- _TÂCHES À EFFECTUER_:
[a] Répondez à ces questions sur le texte consacré à André Gide :
(i) Quelle phrase de Gide le texte cite-t-il au sujet des extrêmes ?
(ii) Dans quel ouvrage, paru en quelle année, Gide dit-il avoir été « grisé par la diversité de la vie » ?
(iii) Quel roman le texte présente-t-il comme le plus célèbre de Gide ?
[b] Recopiez sans rien changer le passage du texte sur André Gide qui commence par les mots « De grand inquiété » et se termine par « sorte d’engourdissement moral. ».
[c] Prolongez le texte sur André Gide à partir de sa dernière phrase.

- _TEXTE FOURNI_:
|---|
André Gide (1869-1951) : vie et œuvre
Débutée sous les enseignes du symbolisme, l’œuvre littéraire de Gide se poursuit jusqu’au milieu du XXe siècle, lors de l’avènement de la littérature engagée.
Écrivain appliqué à l’examen du soi, passant de névrosé coupable à narcissique lucide, toujours à la recherche d’un discours sur l’homme pour nourrir son œuvre, André Gide est surtout l’incarnation de la contradiction : entre un attrait pour les plaisirs mais un penchant pour le puritanisme, sincère jusqu’au dénuement mais retors… « Les extrêmes me touchent », dira-t-il.
De grand inquiété à inquiéteur, André Gide construit sa vie et sa littérature sur le rapport que l’homme entretient avec ses certitudes. L’écrivain se fait ainsi un devoir de remuer tout ce que l’homme et la société entretiennent de stagnant en eux afin d’éviter une sorte d’engourdissement moral.
Il est en quelque sorte le fils spirituel de Goethe et de Montaigne, par sa propension à se passionner pour la vie dans toutes ses manifestations (« J’étais grisé par la diversité de la vie, qui commençait à m’apparaître, et par ma propre diversité », écrit-il dans Si le grain ne meurt, en 1926), mais aussi de Rousseau par la pratique de l’écriture du moi.
En marge de son œuvre romanesque, Gide s’est aussi fait connaître par sa plume critique qui a permis de populariser en France la lecture d’auteurs étrangers (qu’ils soient Anglais, Russes ou Allemands), sans compter son rôle en ce qui concerne l’établissement de « l’esprit NRF » (la Nouvelle Revue française), pour laquelle il est chargé de trouver de nouveaux talents.
Enfin, Gide a joué un rôle dans le développement de la littérature française, notamment avec son roman le plus célèbre, Les Faux-Monnayeurs, en cela qu’il a tenté de renouveler le genre par un mode de narration nouveau et une composition en abyme.
|---|
- _DONNÉES RECUEILLIES_:
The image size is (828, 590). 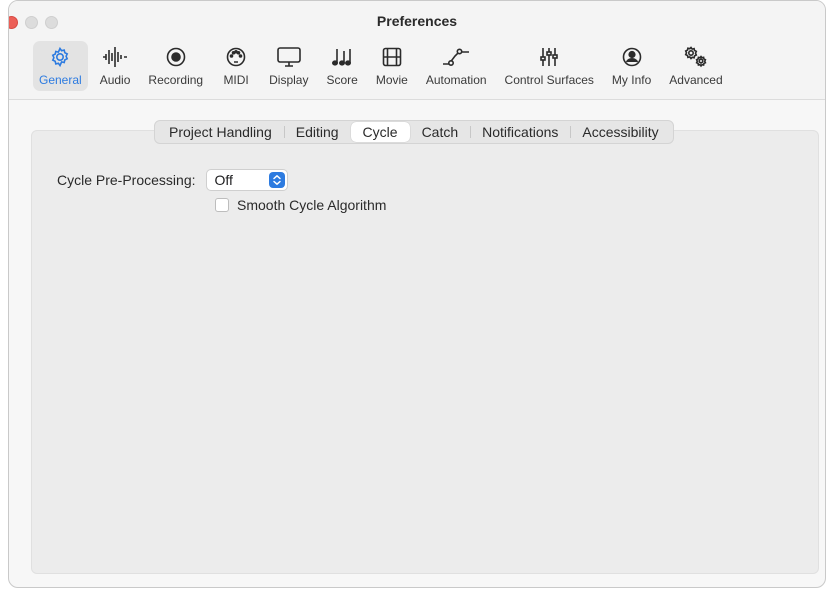 What do you see at coordinates (317, 132) in the screenshot?
I see `tab-editing: Editing` at bounding box center [317, 132]. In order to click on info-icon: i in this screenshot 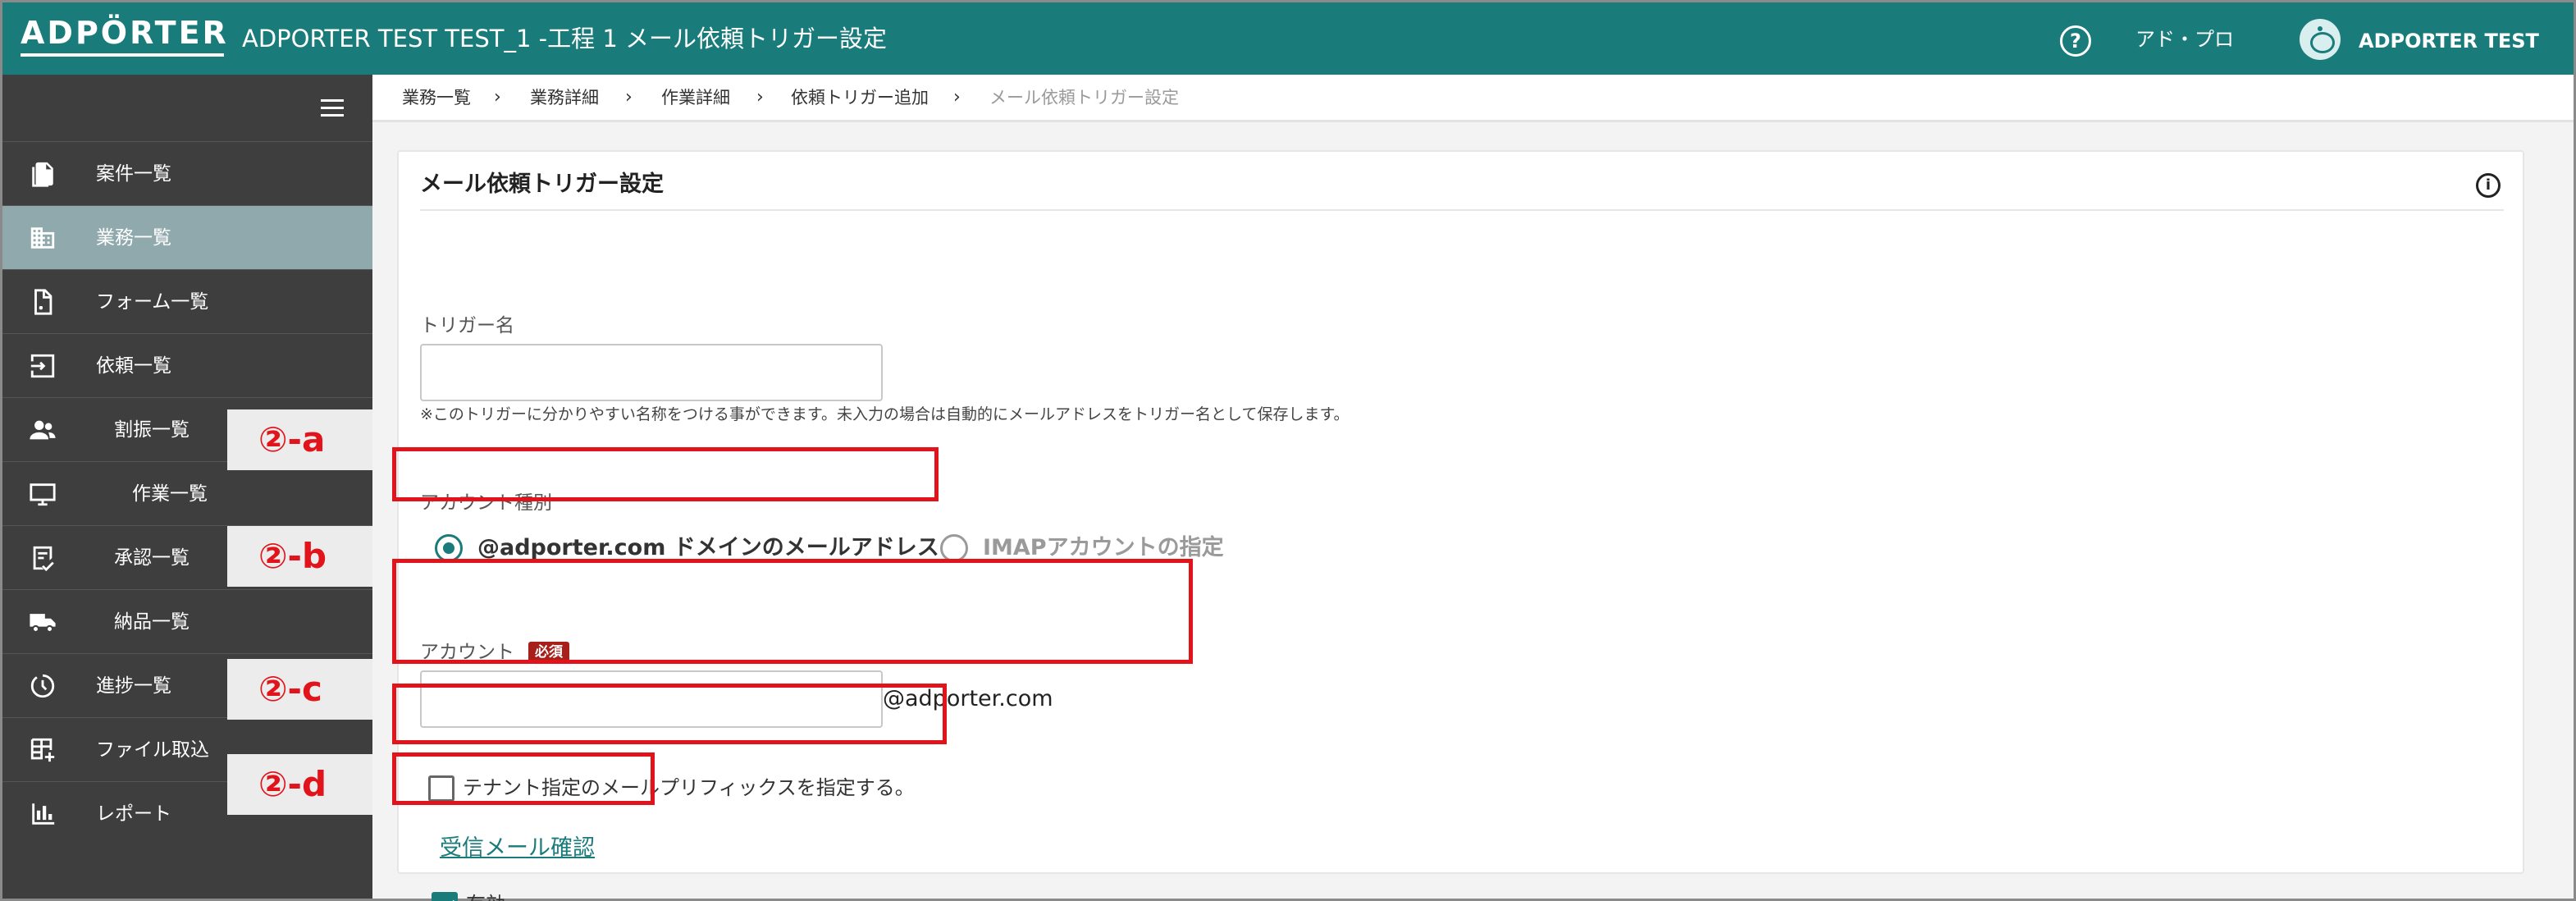, I will do `click(2489, 186)`.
|---|
- _RÉPONSES_:
[a]
(i) « Les extrêmes me touchent »
(ii) Si le grain ne meurt, en 1926
(iii) Les Faux-Monnayeurs

[b]
De grand inquiété à inquiéteur, André Gide construit sa vie et sa littérature sur le rapport que l’homme entretient avec ses certitudes. L’écrivain se fait ainsi un devoir de remuer tout ce que l’homme et la société entretiennent de stagnant en eux afin d’éviter une sorte d’engourdissement moral.

[c]
Qui est André Gide ?
André Gide est né à Paris, le 22 novembre 1869. De son père professeur de droit et de sa mère issue de la haute bourgeoisie havraise, il reçoit une éducation protestante stricte. Choyé par ses parents, il est cependant tourmenté par ses camarades de classe et souffre d’angoisses.
Son père meurt alors qu’il a dix ans, mais sa mère surveille de près son éducation et il se découvre un grand intérêt pour la littérature. Il passe ses vacances en Normandie, à Uzès, chez sa grand-mère maternelle où il voit régulièrement ses cousines, dont Madeleine Rondeaux, dont il tombe amoureux à l’âge de quinze ans, mais d’un amour platonique qu’il distingue de l’attraction physique. En effet, lui qui s’est fait renvoyer de l’École Alsacienne durant trois mois en 1877 pour « mauvaises habitudes » (c’est-à-dire la masturbation), voue pour sa cousine un amour mystique et pur, aux airs d’exaltation héroïque.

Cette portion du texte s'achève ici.